### EXTRAIT CITÉ

☆ ☆ ☆ ☆ ☆ ☆ ☆

Je ne crois point à ceux qui jadis, dans la société des amis de la constitution, nous prédisaient que leurs adversaires d’alors, maintenant leurs alliés [11], pourraient bien finir la constitution d’une manière opposée à celle dont elle avait été commencée et qui s’indignent que nous opposions la force de la raison et des principes à l’exécution de ce fatal projet.

Je ne crois point à ceux qui parlent de la tranquillité publique pour la troubler impunément, des lois pour les fouler aux pieds, de l’ordre pour le renverser, de la liberté pour la détruire, du peuple pour l’avilir et pour l’égorger.

Je ne crois point avec eux que le salut public repose sur l’empire honteux de quelques individus au moins suspects, mais sur l’union des bons citoyens contre les ennemis de la patrie, quels qu’ils soient.

Je ne crois pas que ce soit la vérité, la justice, le courage qui perdent la liberté et les nations, mais l’intrigue, la faiblesse, la sotte crédulité, la corruption, l’oubli des principes et le mépris de l’humanité.

☆ ☆ ☆ ☆ ☆ ☆ ☆

### BLOC DE DONNÉES
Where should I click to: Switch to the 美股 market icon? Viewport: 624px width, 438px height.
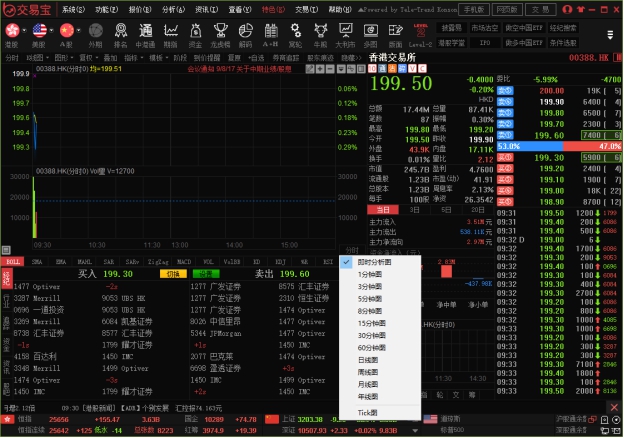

☆ ☆ ☆ ☆ ☆ ☆ ☆

### OBJECTIF ÉNONCÉ 1
Pour chaque affirmation ci-dessous, dites si elle concorde avec l'extrait cité en répondant par oui ou par non, puis citez textuellement les mots qui tranchent.
(a) Selon l'extrait cité, le salut public repose sur l'union des bons citoyens contre les ennemis de la patrie.
(b) L'extrait cité présente le courage comme ce qui perd la liberté et les nations.
(c) La corruption figure parmi ce qui, d'après l'extrait cité, perd la liberté et les nations.
### OBJECTIF ÉNONCÉ 2
Répondez brièvement aux questions suivantes à partir de l'extrait cité.
(a) Dans quelle société les personnes visées faisaient-elles jadis leurs prédictions ?
(b) De quoi ces personnes parlent-elles « pour la détruire » ?
(c) Quel adjectif l'extrait cité accole-t-il au mot « crédulité » ?
### OBJECTIF ÉNONCÉ 3
Recopiez fidèlement le passage de l'extrait cité qui commence par « Je ne crois point avec » et se poursuit jusqu'à « quels qu’ils soient. » inclus.

### RÉSULTAT ATTENDU 1
(a) Oui : « mais sur l’union des bons citoyens contre les ennemis de la patrie, quels qu’ils soient ».
(b) Non : « Je ne crois pas que ce soit la vérité, la justice, le courage qui perdent la liberté et les nations ».
(c) Oui : « mais l’intrigue, la faiblesse, la sotte crédulité, la corruption ».

### RÉSULTAT ATTENDU 2
(a) Dans la société des amis de la constitution.
(b) De la liberté.
(c) Sotte.

### RÉSULTAT ATTENDU 3
Je ne crois point avec eux que le salut public repose sur l’empire honteux de quelques individus au moins suspects, mais sur l’union des bons citoyens contre les ennemis de la patrie, quels qu’ils soient.